Ms Lee said Covid fines were applied with a strict liability, such as with parking in a no stopping zone, where no intent had to be proved.
‘These fines required a lot of discretion by police to decide if someone had an excuse or not,’ she said.
‘We found that the review system and the police system was not providing justice to people on the ground and in fact was getting it all wrong.’
Ms Lee said the Covid infringement notices did not actually stipulate what someone had allegedly done wrong.
‘It doesn’t tell you what crime you’ve committed,’ she said. ‘For example, with the gathering fine it just says that you’ve gathered.
‘It doesn’t say what you’ve breached, which then made it impossible to try and appeal it because you don’t know what the police need to prove and then take it to court.
‘We are of the view that’s probably why there were so many issued – they were so easy to issue because they were so vague.’
A disproportionate number of fines was issued to residents in low socioeconomic areas during the height of lockdowns.
‘The problem with fines is they’re not means tested and therefore punish people more for the same offence if they’re on a lower income,’ Ms Lee said.
Between July 2020 and October last year there were 1,536 fines totalling $1,366,380 issued to Mount Druitt residents and 1,291 worth $1,157,680 at Liverpool – both in Sydney’s west – compared with just 25 ($24,000) at beachside Waverley.
Ms Lee said there were more police patrolling the areas where the most fines were issued and more restrictive orders in place in some of those suburbs.
‘Those people were out and about more because they had to get to work,’ she said. ‘A lot of them couldn’t work from home.’
A letter Revenue NSW sent to Mr Pank on July 15 did not properly explain why his fine had been withdrawn after it had been reviewed for the third time.

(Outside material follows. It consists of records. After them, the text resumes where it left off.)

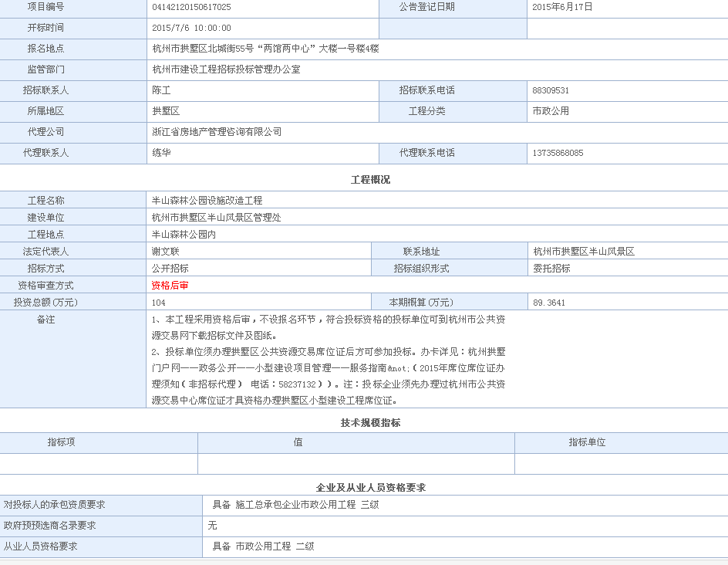
Task: Select the 监管部门 office name value
Action: [x=226, y=69]
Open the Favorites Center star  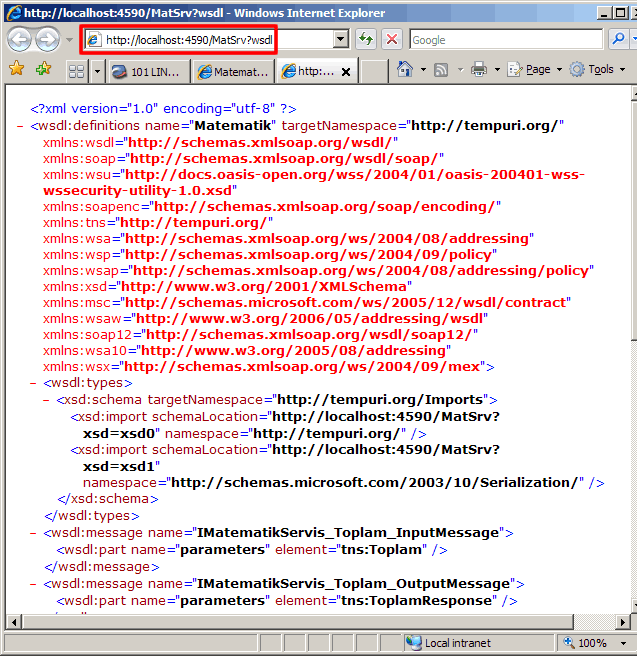(16, 70)
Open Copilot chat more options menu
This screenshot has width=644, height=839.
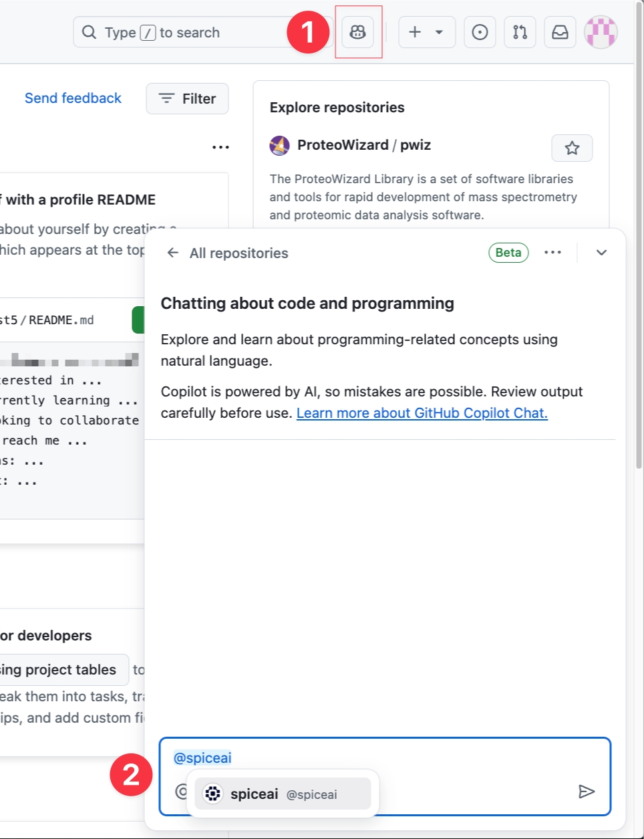(552, 253)
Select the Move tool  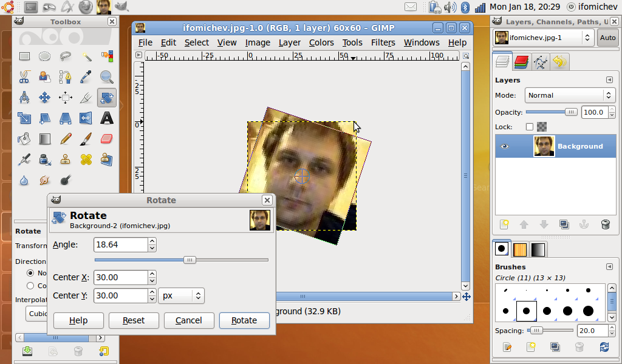pyautogui.click(x=45, y=98)
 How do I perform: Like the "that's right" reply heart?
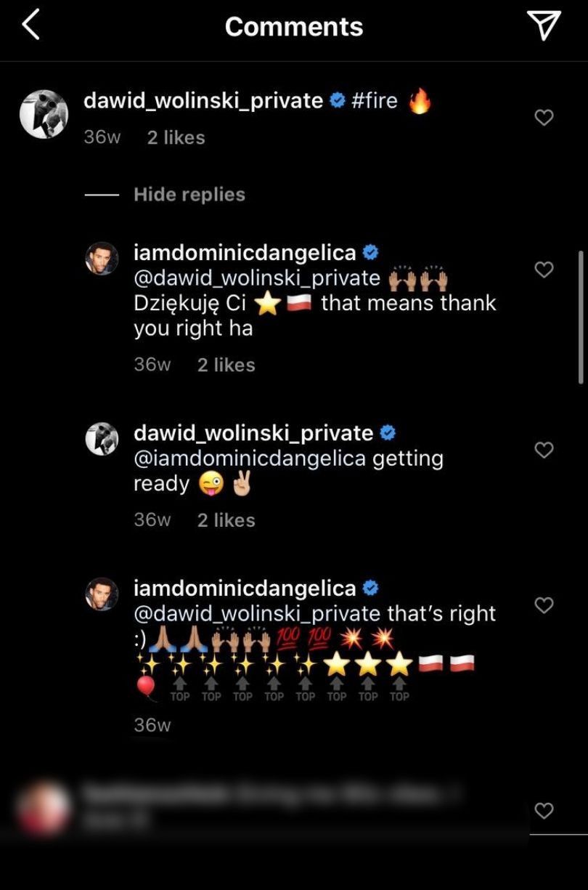tap(544, 605)
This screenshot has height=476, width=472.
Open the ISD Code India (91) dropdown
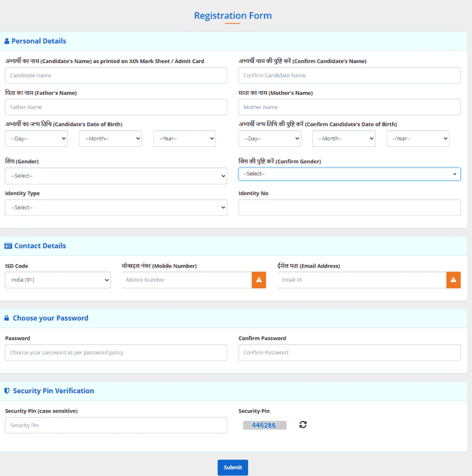click(x=58, y=280)
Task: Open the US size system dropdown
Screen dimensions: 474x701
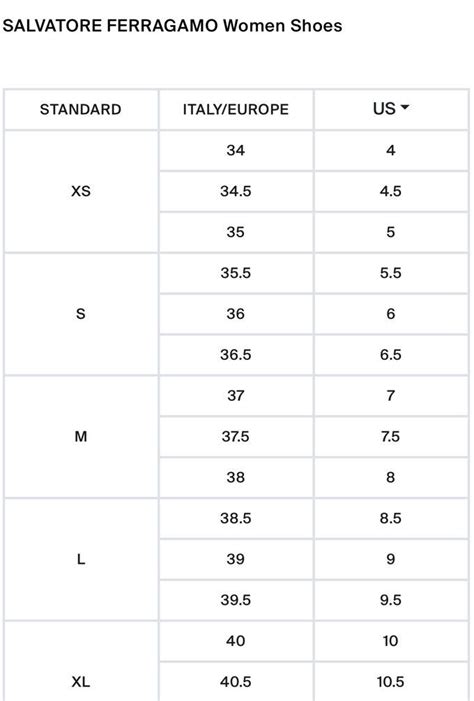Action: [391, 109]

‘We re-examined your request of Fine 4066740792 for ‘Fail to comply with noticed direction in relation to section 7/8/9 – COVID-19 – Individual’ on 07 August 2021,’ the agency wrote.

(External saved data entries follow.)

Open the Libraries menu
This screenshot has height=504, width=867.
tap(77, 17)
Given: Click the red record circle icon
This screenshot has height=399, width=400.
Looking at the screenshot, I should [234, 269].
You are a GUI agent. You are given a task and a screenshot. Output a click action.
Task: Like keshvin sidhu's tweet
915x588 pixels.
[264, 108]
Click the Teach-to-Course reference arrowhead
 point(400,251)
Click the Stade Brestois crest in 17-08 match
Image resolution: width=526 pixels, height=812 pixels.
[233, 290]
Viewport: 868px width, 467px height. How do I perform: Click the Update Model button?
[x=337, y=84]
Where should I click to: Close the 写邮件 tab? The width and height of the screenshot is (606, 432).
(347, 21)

‘Outcome of our review: We re-examined the fine using our Review Guidelines and after further consideration, we have decided to cancel the fine.’
Ms Lee said she did not think it was a coincidence that Mr Pank’s fine was withdrawn after his court papers were filed.
‘Mr Pank’s fine should have been withdrawn on the first review and it should never have been issued. Police got it wrong and then Revenue got it wrong.’
Ms Lee encouraged anyone who had been penalised for similar reasons to come forward to seek legal advice and a review of their fine.